List of tasks:
A - According to the text on Tennyson and Charles Kingsley, in what year did Kingsley become Canon of Westminster?
B - Copy the entries word for word, starting at the line containing "You are a GUI" and ending at the last of the entries. Omit the pictures.

[Start Text block]

It was given to Tennyson to live a long life, and to know more joy than
sorrow--to be gladdened by the homage of two hemispheres, to lament the
loss of his old friends who went before him (Spedding in 1881,
FitzGerald in 1883, Robert Browning in 1889), to write his most famous
lyric 'Crossing the Bar' at the age of 80, and to be soothed and
strengthened to the end by the presence of his wife. For some weeks in
the autumn of 1892 he lay in growing weakness at Aldworth taking
farewell of the sights and sounds that he had loved so long. To him now
it had come to hear with dying ears 'the earliest pipe of half-awakened
birds' and to see with dying eyes 'the casement slowly grow a glimmering
square'. Early on October 5 he had an access of energy, and called to
have the blinds drawn up--'I want', he said, 'to see the sky and the
light'. The next day he died, and a week later a country wagon bore the
coffin to Haslemere. Thence it passed to Westminster, where his dust was
to be laid beside that of Browning, among the great men who had gone
before. In what mood he faced death we can learn from his own words:

Spirit, nearing yon dark portal at the limit of thy human state,
Fear not thou the hidden purpose of that Power which alone is great,
Nor the myriad world, His shadow, nor the silent Opener of the Gate![30]

[Note 30: 'God and the Universe,' from _Death of Oenone_, &c.
Macmillan, (1892.)]

[Illustration: CHARLES KINGSLEY

From a drawing by W. S. Hunt in the National Portrait Gallery]




CHARLES KINGSLEY

1819-75

1819. Born at Holne on Dartmoor, June 12.
1830-6. Father rector of Clovelly.
1832. Grammar School at Helston, Cornwall.
1836. Father rector of St. Luke's, Chelsea. C. K. to King's College,
London.
1838-42. Magdalene College, Cambridge.
1842. Ordained at Farnham. Curate of Eversley.
1844. Marriage to Fanny Grenfell. Friendship with F. D. Maurice.
1844. Rector of Eversley.
1848. Chartist riots. 'Parson Lot' pamphlets.
1850. _Alton Locke_ published.
1855. _Westward Ho!_ published.
1857. _Two Years Ago_ published.
1859. Chaplain to the Queen.
1860. Professor of Modern History at Cambridge.
1864. Tour in the south of France.
1869. Canon of Chester.
1870. Tour to the West Indies.
1873. Canon of Westminster.
1874. Tour to California.
1875. Death at Eversley, January 23.

CHARLES KINGSLEY

PARISH PRIEST


If Charles Kingsley had been born in Scandinavia a thousand years
earlier, one more valiant Viking would have sailed westward from the
deep fiords of his native home to risk his fortunes in a new world, one
who by his courage, his foresight, and his leadership of men was well
fitted to be captain of his bark. The lover of the open-air life, the
searcher after knowledge, the fighter that he was, he would have been in
his element, foremost in the fray, most eager in the quest. But it was
given to him to live in quieter times, to graft on the old Norse stock
the graces of modern culture and the virtues of a Christian; and in a
peaceful parish of rural England he found full scope for his gifts.
There he taught his own and succeeding generations how full and
beneficent the life of a parish priest can be. Our villages and towns
produced many notable types of rector in the nineteenth century, Keble,
Hawker, Hook, Robertson, Dolling, and scores of others; but none touched
life at more points, none became so truly national a figure as Charles
Kingsley in his Eversley home.

[End Text block]
[Start Supplied information]

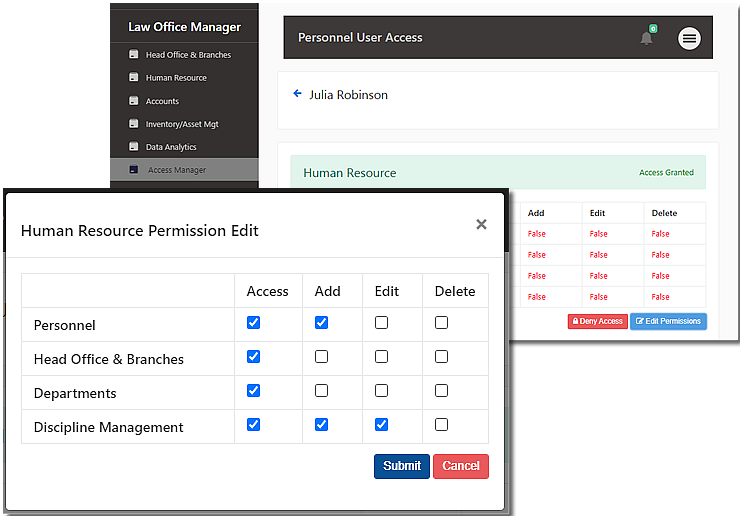The height and width of the screenshot is (516, 740).
Task: Click the notification bell icon
Action: click(646, 38)
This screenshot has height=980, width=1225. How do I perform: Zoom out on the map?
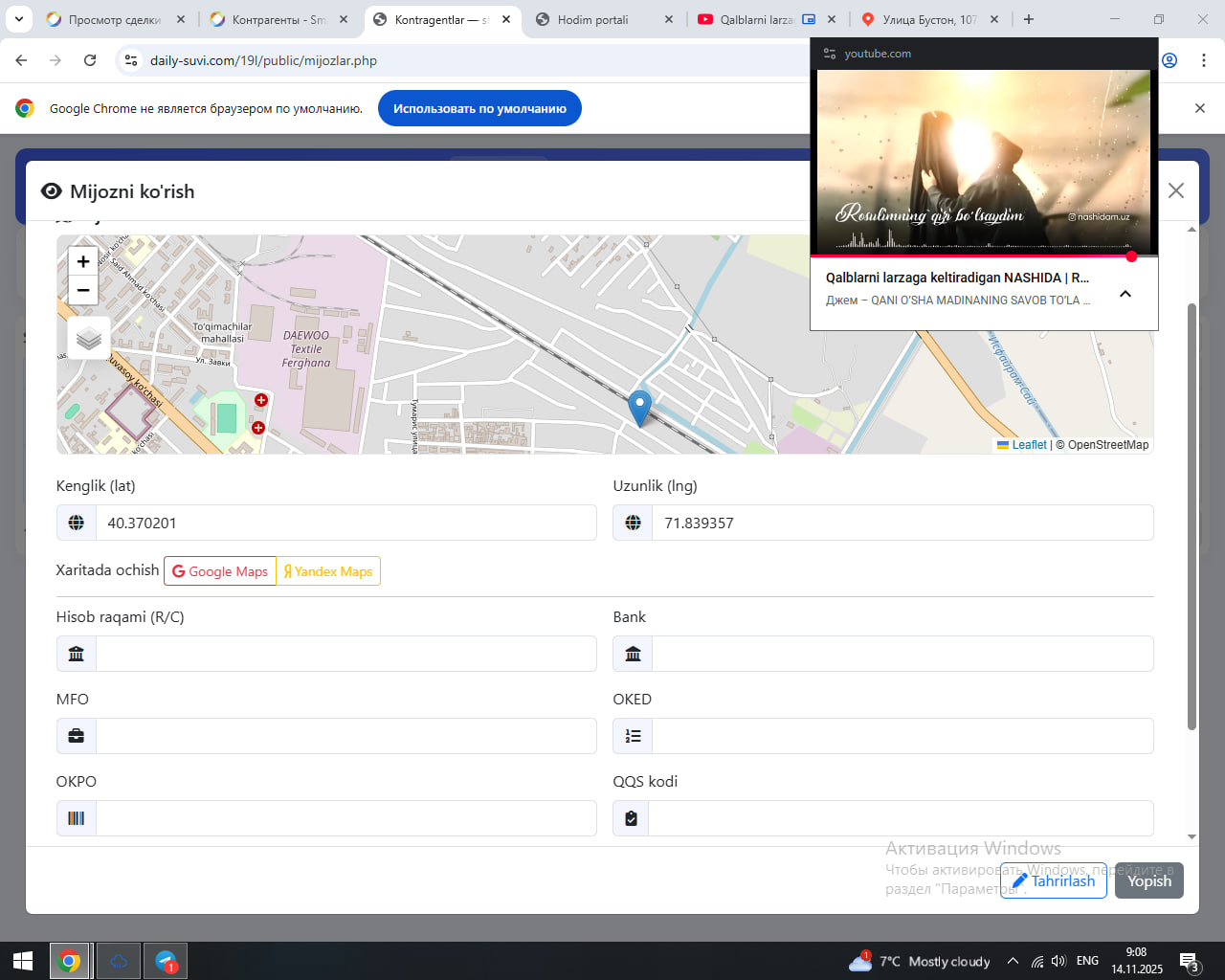point(83,290)
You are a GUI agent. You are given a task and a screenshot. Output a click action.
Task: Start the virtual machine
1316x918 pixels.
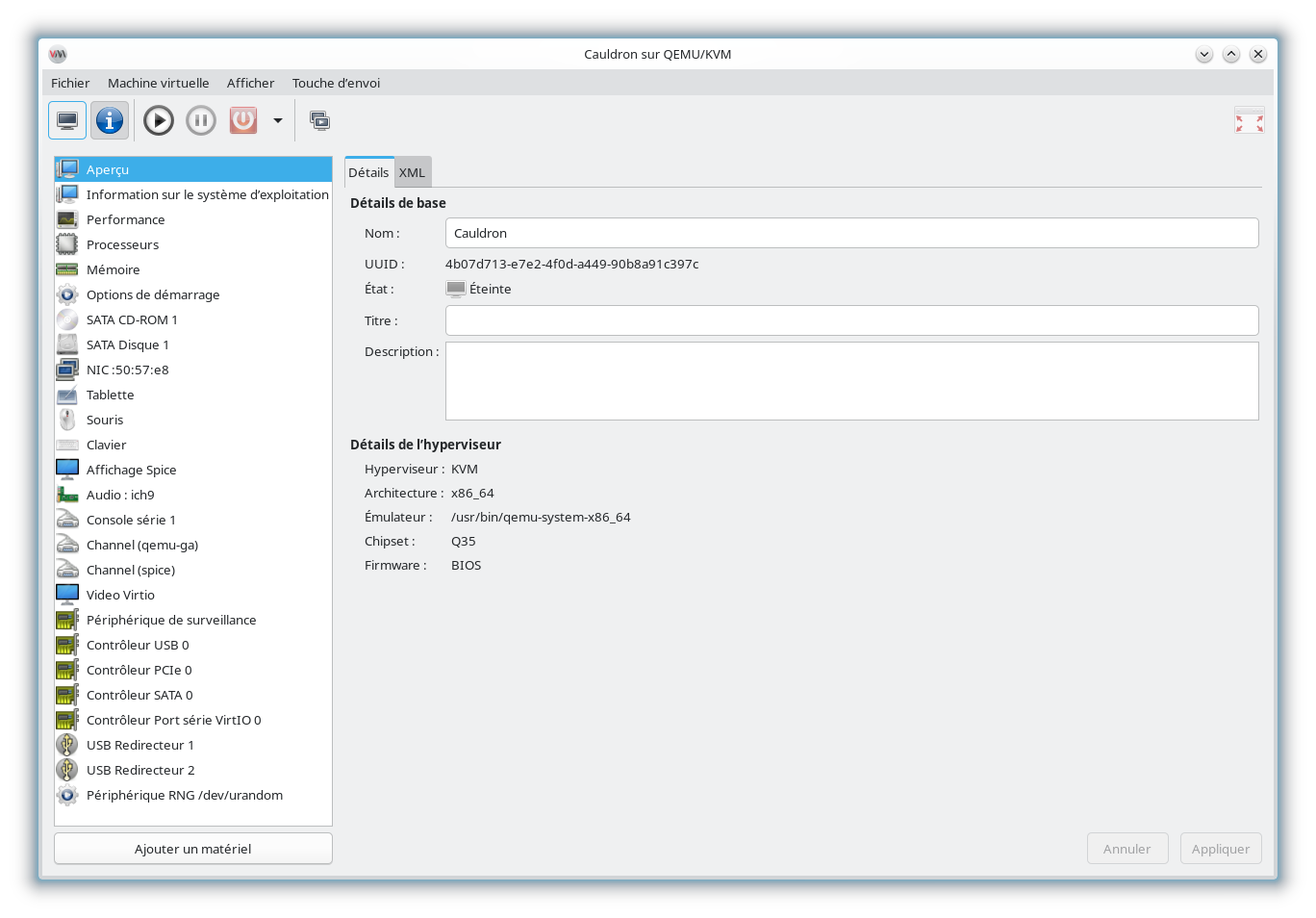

[End Supplied information]

Exercise answers:
A - 1873

B -
You are a GUI agent. You are given a task and a screenshot. Output a click action.
Task: Start the virtual machine
1316x918 pixels.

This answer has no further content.